-- Exercise brief --
Please copy every line of the data in which the string "each" appears.

-- Input data --
=== Section Start ===

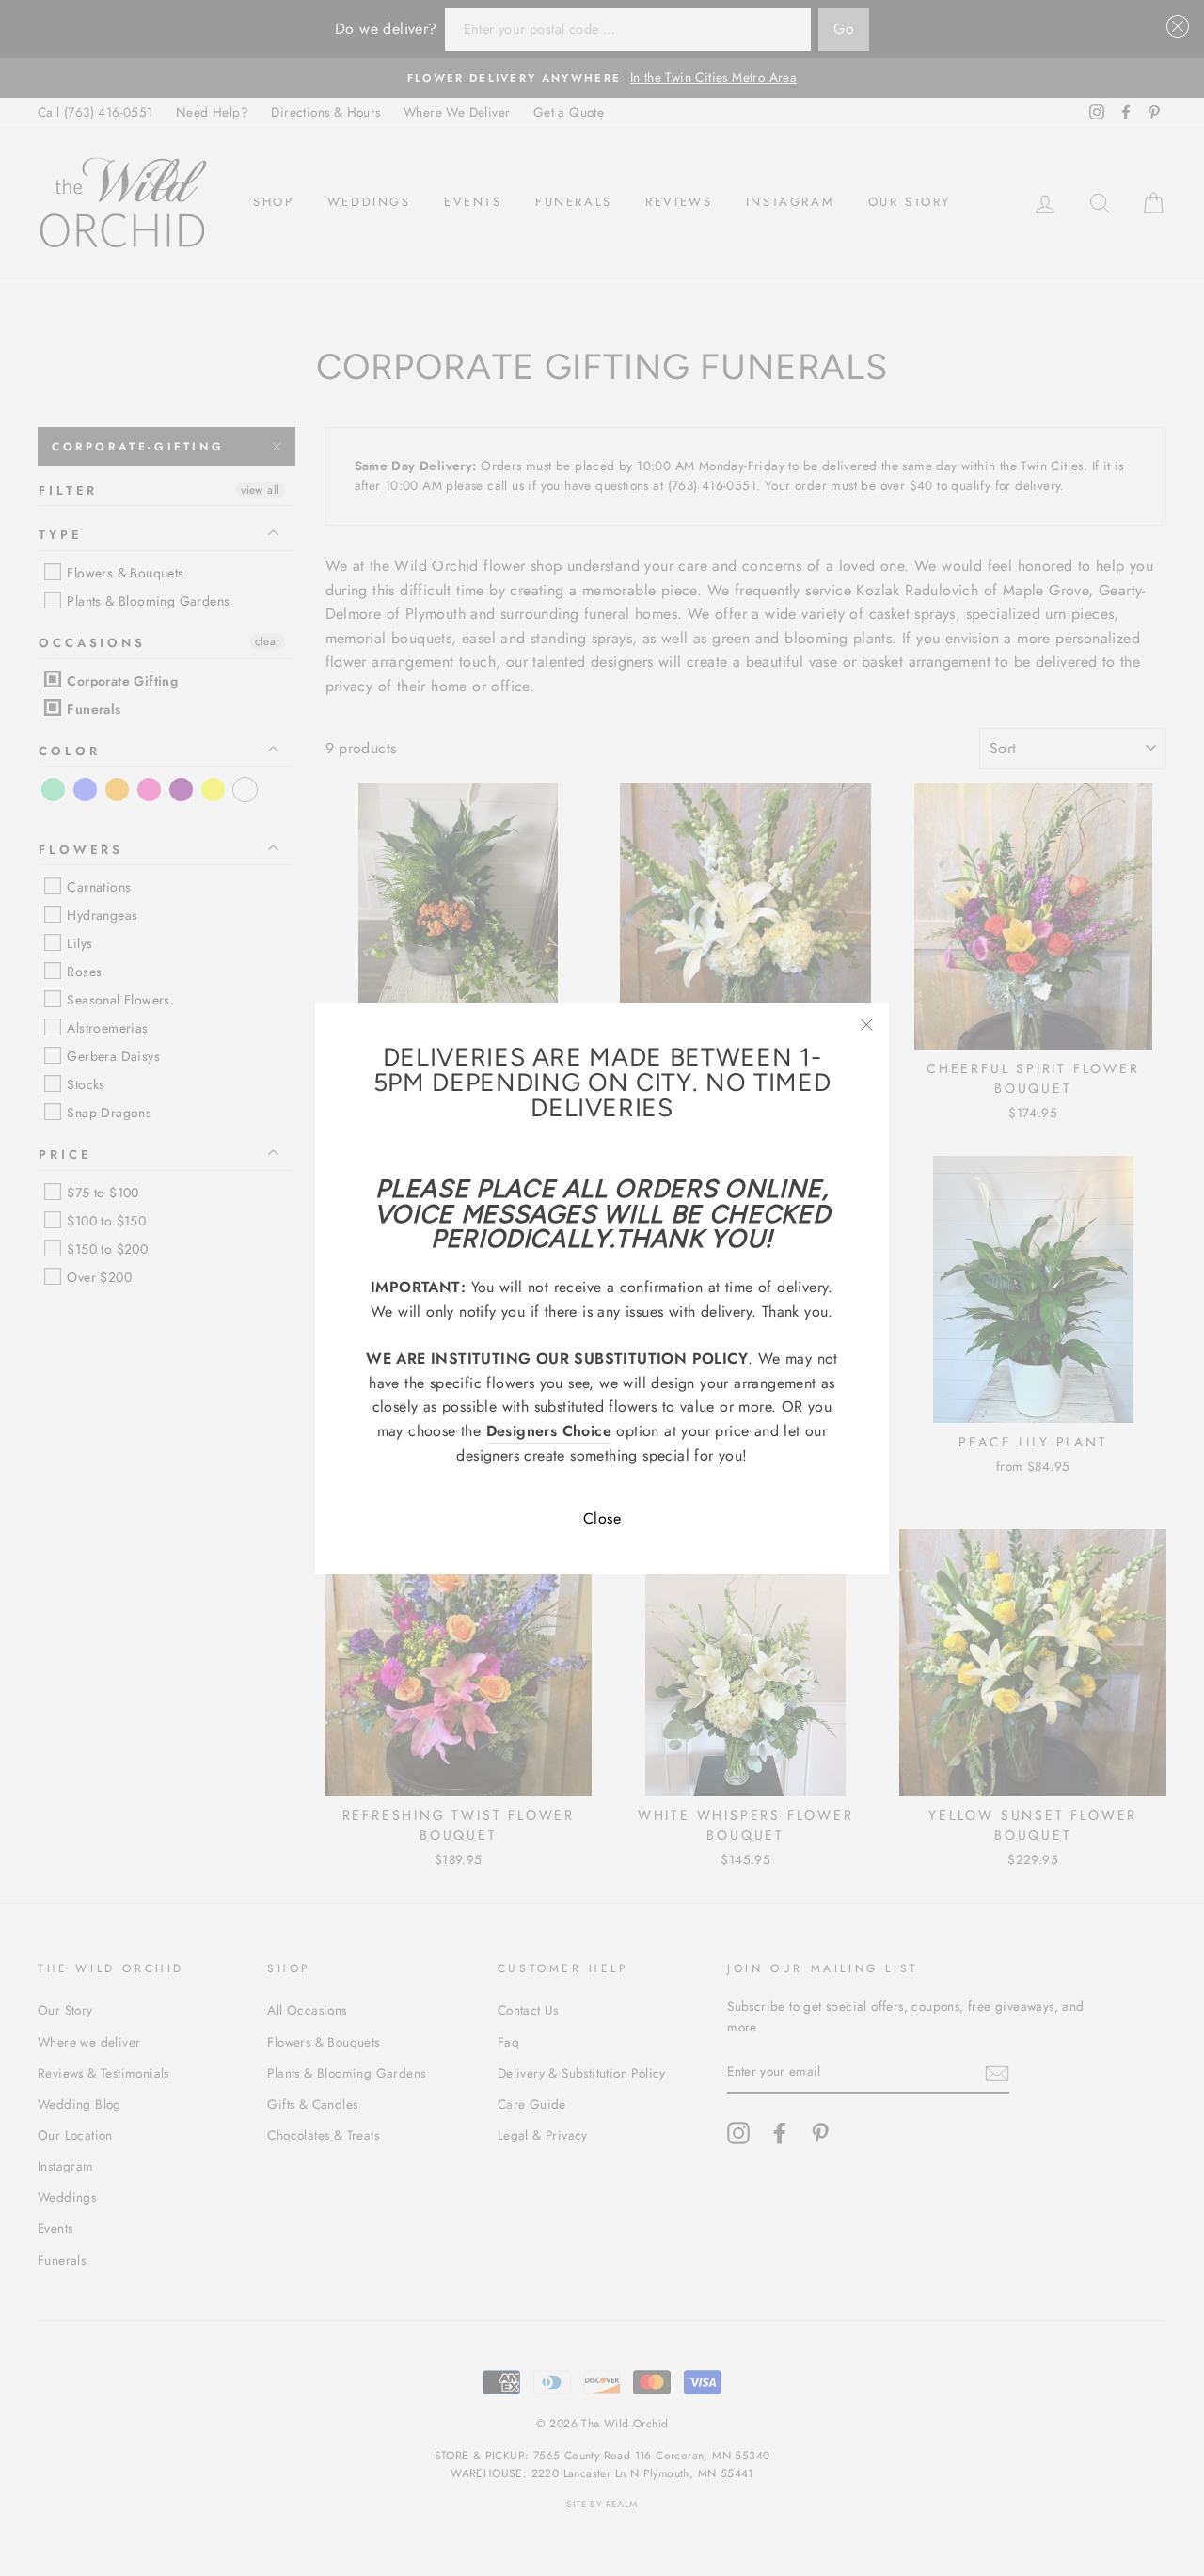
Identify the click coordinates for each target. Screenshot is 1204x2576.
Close (602, 1518)
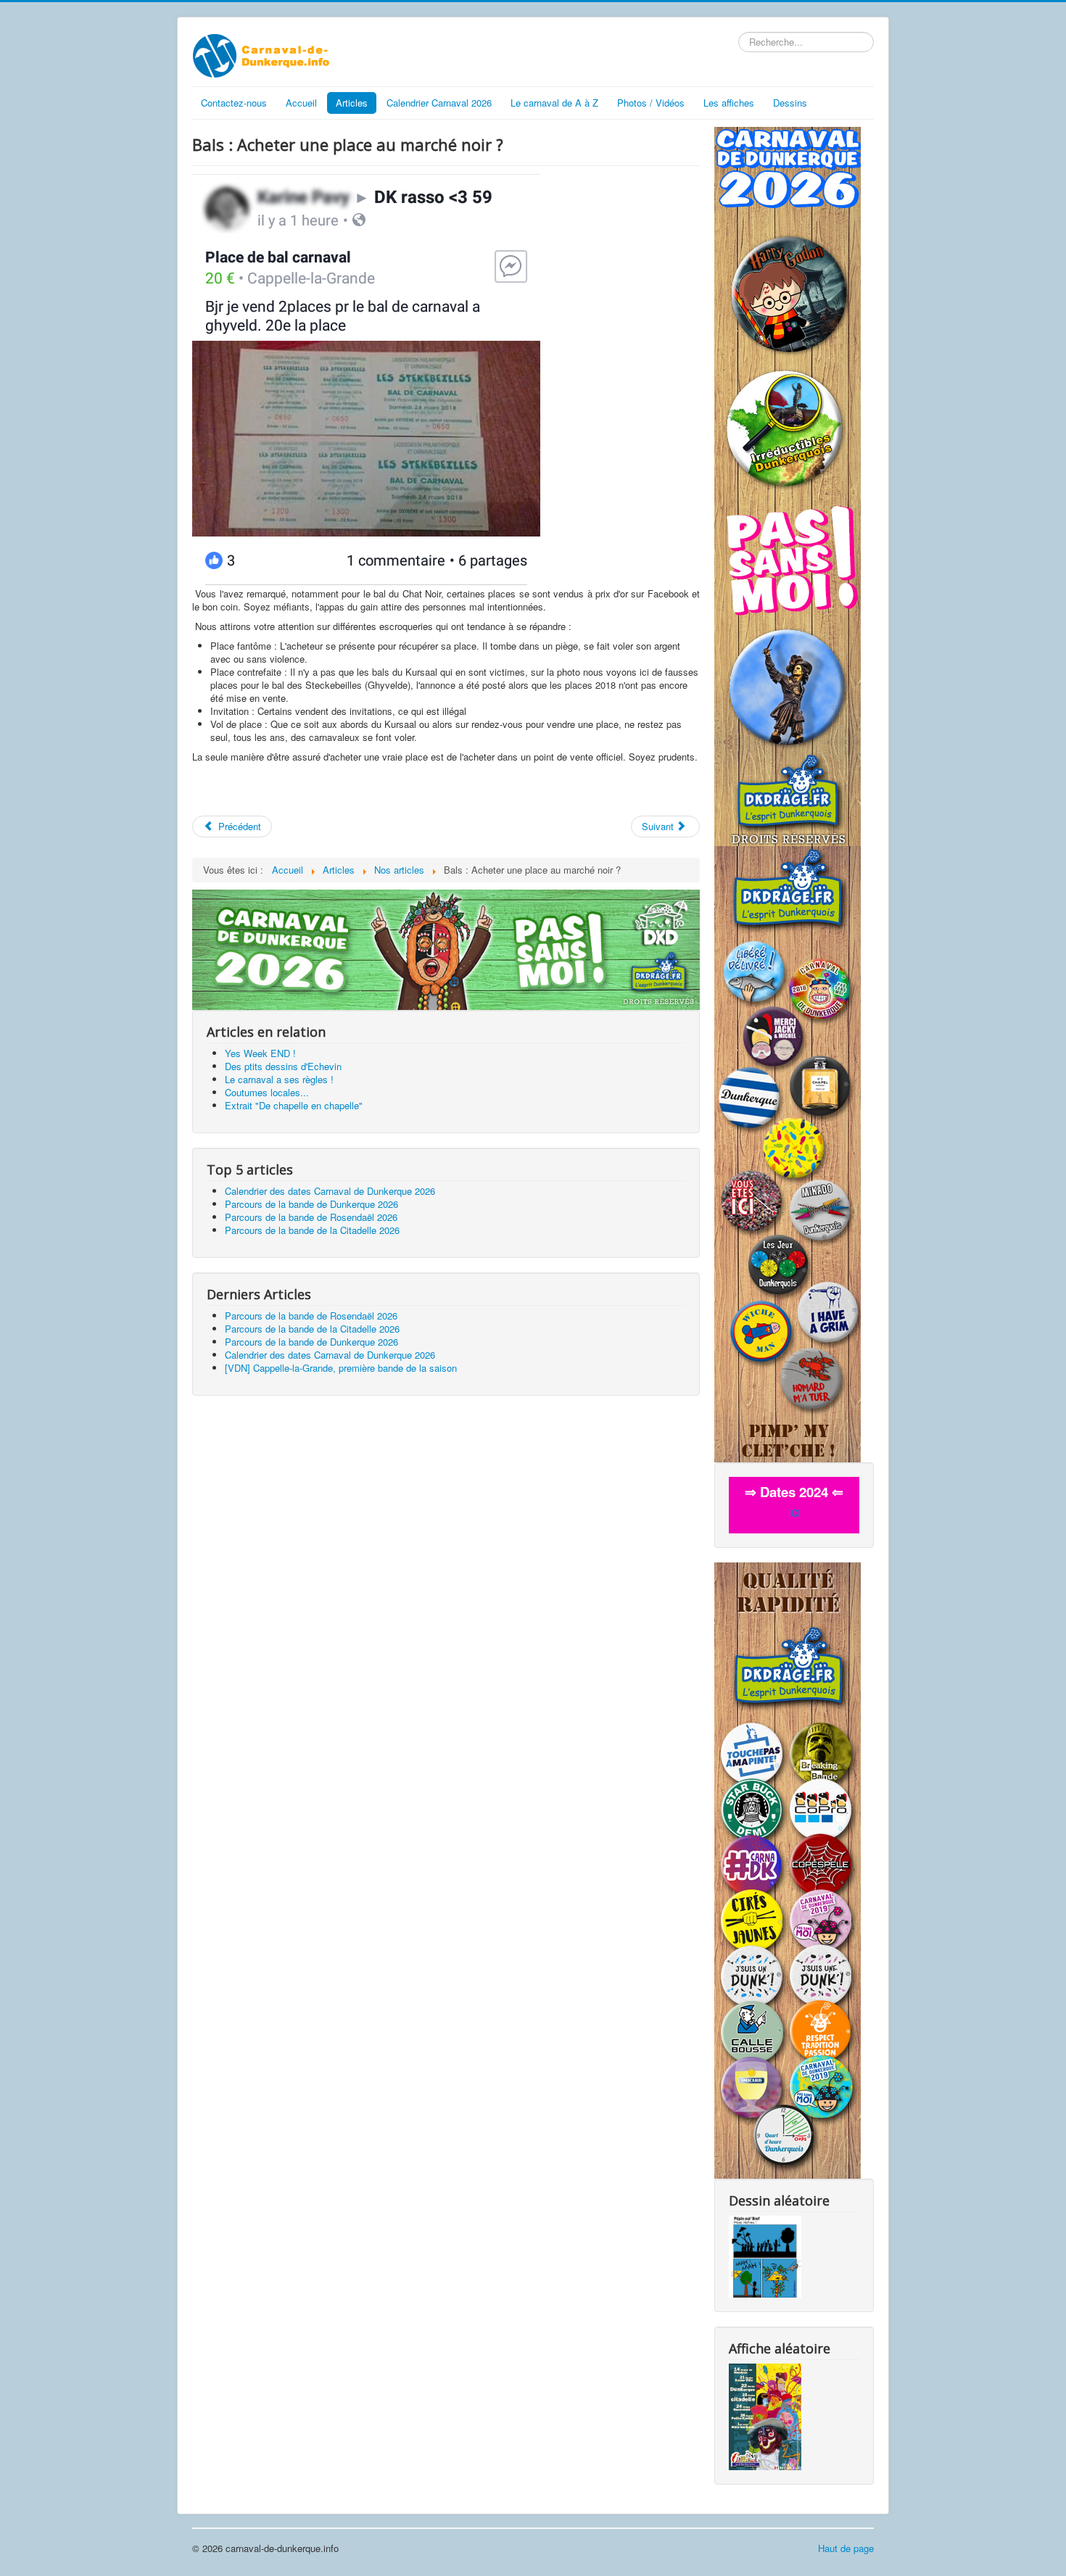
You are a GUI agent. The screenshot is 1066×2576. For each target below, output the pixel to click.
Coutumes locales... (267, 1092)
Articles (352, 102)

=== Section End ===

-- Response --
Identify the click coordinates for each target. Screenshot is 1204x2576.
You are a GUI agent. The screenshot is 1066×2576. For each target below, output the pixel to click.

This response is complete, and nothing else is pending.